------ Record excerpts
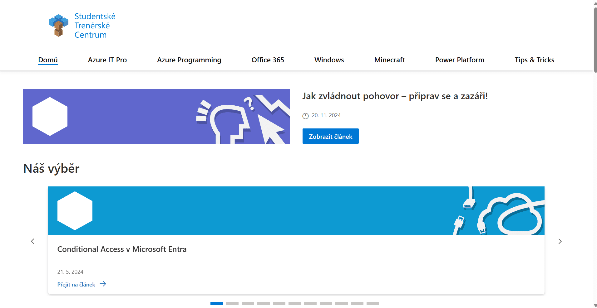Select the second carousel indicator dot
597x308 pixels.
pyautogui.click(x=232, y=304)
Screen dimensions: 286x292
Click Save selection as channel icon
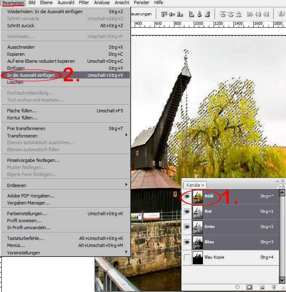(x=250, y=287)
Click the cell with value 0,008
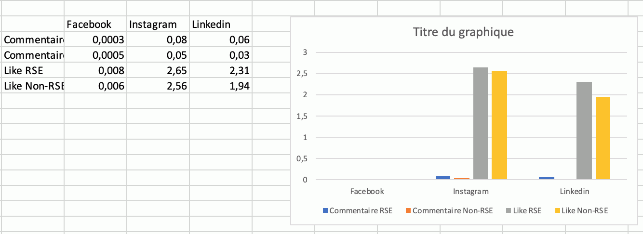Image resolution: width=643 pixels, height=234 pixels. click(95, 71)
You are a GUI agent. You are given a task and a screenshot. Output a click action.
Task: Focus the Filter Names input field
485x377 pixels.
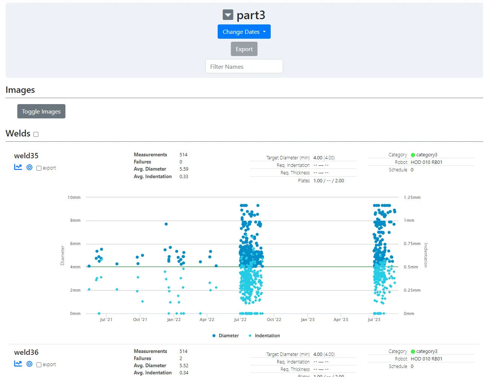tap(244, 67)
------------
▶ **What you are asked to do**: Set down, exactly as written, each line from the one that contains "Task: Focus the Filter Names input field" to the last line of the records, but none of the pictures.

▶ **Exercise solution**:
Task: Focus the Filter Names input field
485x377 pixels.
tap(244, 67)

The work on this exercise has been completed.